Repeat the records exactly, so that each line matches the original.

**Exercise material**
******************************
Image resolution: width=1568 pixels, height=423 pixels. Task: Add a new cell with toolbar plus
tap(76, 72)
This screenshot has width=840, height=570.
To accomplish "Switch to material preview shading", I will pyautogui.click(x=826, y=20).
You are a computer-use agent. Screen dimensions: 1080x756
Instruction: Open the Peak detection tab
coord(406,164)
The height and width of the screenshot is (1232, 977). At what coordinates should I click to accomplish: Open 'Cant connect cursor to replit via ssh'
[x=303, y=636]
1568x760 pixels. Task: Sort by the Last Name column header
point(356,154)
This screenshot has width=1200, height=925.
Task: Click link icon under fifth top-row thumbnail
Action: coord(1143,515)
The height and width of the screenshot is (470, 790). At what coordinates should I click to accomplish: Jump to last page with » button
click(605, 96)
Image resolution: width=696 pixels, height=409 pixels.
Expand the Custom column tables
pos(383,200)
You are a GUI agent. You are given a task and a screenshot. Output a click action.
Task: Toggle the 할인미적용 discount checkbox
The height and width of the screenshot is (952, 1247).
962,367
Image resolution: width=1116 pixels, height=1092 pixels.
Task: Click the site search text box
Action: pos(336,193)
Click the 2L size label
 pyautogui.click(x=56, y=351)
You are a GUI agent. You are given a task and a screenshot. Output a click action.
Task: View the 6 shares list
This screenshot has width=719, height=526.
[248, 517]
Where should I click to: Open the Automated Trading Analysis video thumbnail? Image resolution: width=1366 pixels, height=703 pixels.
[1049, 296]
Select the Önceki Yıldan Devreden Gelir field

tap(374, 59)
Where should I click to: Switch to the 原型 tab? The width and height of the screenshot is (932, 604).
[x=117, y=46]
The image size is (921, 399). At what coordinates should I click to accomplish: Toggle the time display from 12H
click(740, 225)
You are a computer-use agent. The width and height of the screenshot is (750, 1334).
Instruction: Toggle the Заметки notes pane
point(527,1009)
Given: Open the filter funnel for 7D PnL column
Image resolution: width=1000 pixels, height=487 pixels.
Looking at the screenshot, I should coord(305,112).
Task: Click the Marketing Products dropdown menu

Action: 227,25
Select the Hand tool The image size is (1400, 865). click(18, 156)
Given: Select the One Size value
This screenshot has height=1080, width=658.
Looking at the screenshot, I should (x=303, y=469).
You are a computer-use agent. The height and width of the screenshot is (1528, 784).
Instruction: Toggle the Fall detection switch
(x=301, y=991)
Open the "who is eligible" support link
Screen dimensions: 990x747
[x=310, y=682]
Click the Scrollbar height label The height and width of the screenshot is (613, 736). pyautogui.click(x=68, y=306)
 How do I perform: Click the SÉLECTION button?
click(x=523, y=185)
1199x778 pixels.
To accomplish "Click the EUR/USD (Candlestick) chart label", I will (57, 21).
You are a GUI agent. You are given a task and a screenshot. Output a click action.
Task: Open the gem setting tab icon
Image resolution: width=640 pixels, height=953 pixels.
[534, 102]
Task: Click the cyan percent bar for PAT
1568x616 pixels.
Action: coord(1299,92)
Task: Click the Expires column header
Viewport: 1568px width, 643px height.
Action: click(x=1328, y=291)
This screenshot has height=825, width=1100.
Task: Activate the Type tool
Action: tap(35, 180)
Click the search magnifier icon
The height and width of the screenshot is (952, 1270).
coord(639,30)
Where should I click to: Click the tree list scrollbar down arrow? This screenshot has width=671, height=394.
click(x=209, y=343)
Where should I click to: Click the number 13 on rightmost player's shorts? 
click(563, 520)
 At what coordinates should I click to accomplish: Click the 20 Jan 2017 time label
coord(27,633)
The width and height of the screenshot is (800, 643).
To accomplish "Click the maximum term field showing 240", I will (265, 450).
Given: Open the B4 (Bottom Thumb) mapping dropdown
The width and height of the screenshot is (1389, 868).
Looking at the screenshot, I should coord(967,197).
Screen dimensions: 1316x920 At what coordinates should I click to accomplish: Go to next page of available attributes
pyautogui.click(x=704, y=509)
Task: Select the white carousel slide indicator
******************************
**Response to the task**
Image resolution: width=1568 pixels, height=423 pixels. Task: Add a new cell with toolbar plus
tap(76, 72)
This screenshot has width=840, height=570.
To accomplish "Switch to material preview shading", I will pyautogui.click(x=826, y=20).
You are a computer-use agent. Screen dimensions: 1080x756
Instruction: Open the Peak detection tab
coord(406,164)
The height and width of the screenshot is (1232, 977). At what coordinates should I click to accomplish: Open 'Cant connect cursor to replit via ssh'
[x=303, y=636]
1568x760 pixels. Task: Sort by the Last Name column header
point(356,154)
This screenshot has width=1200, height=925.
Task: Click link icon under fifth top-row thumbnail
Action: coord(1143,515)
The height and width of the screenshot is (470, 790). At what coordinates should I click to accomplish: Jump to last page with » button
click(605, 96)
Image resolution: width=696 pixels, height=409 pixels.
Expand the Custom column tables
pos(383,200)
You are a GUI agent. You are given a task and a screenshot. Output a click action.
Task: Toggle the 할인미적용 discount checkbox
The height and width of the screenshot is (952, 1247).
962,367
Image resolution: width=1116 pixels, height=1092 pixels.
Task: Click the site search text box
Action: pos(336,193)
Click the 2L size label
 pyautogui.click(x=56, y=351)
You are a GUI agent. You are given a task and a screenshot. Output a click action.
Task: View the 6 shares list
This screenshot has width=719, height=526.
[248, 517]
Where should I click to: Open the Automated Trading Analysis video thumbnail? Image resolution: width=1366 pixels, height=703 pixels.
[1049, 296]
Select the Önceki Yıldan Devreden Gelir field

tap(374, 59)
Where should I click to: Switch to the 原型 tab? The width and height of the screenshot is (932, 604).
[x=117, y=46]
The image size is (921, 399). At what coordinates should I click to accomplish: Toggle the time display from 12H
click(740, 225)
You are a computer-use agent. The width and height of the screenshot is (750, 1334).
Instruction: Toggle the Заметки notes pane
point(527,1009)
Given: Open the filter funnel for 7D PnL column
Image resolution: width=1000 pixels, height=487 pixels.
Looking at the screenshot, I should coord(305,112).
Task: Click the Marketing Products dropdown menu

Action: 227,25
Select the Hand tool The image size is (1400, 865). click(18, 156)
Given: Select the One Size value
This screenshot has height=1080, width=658.
Looking at the screenshot, I should (x=303, y=469).
You are a computer-use agent. The height and width of the screenshot is (1528, 784).
Instruction: Toggle the Fall detection switch
(x=301, y=991)
Open the "who is eligible" support link
Screen dimensions: 990x747
[x=310, y=682]
Click the Scrollbar height label The height and width of the screenshot is (613, 736). pyautogui.click(x=68, y=306)
 How do I perform: Click the SÉLECTION button?
click(x=523, y=185)
1199x778 pixels.
To accomplish "Click the EUR/USD (Candlestick) chart label", I will (57, 21).
You are a GUI agent. You are given a task and a screenshot. Output a click action.
Task: Open the gem setting tab icon
Image resolution: width=640 pixels, height=953 pixels.
[534, 102]
Task: Click the cyan percent bar for PAT
1568x616 pixels.
Action: coord(1299,92)
Task: Click the Expires column header
Viewport: 1568px width, 643px height.
Action: click(x=1328, y=291)
This screenshot has height=825, width=1100.
Task: Activate the Type tool
Action: tap(35, 180)
Click the search magnifier icon
The height and width of the screenshot is (952, 1270).
coord(639,30)
Where should I click to: Click the tree list scrollbar down arrow? This screenshot has width=671, height=394.
click(x=209, y=343)
Where should I click to: Click the number 13 on rightmost player's shorts? 
click(563, 520)
 At what coordinates should I click to accomplish: Click the 20 Jan 2017 time label
coord(27,633)
The width and height of the screenshot is (800, 643).
To accomplish "Click the maximum term field showing 240", I will (265, 450).
Given: Open the B4 (Bottom Thumb) mapping dropdown
The width and height of the screenshot is (1389, 868).
Looking at the screenshot, I should coord(967,197).
Screen dimensions: 1316x920 At what coordinates should I click to accomplish: Go to next page of available attributes
pyautogui.click(x=704, y=509)
Task: Select the white carousel slide indicator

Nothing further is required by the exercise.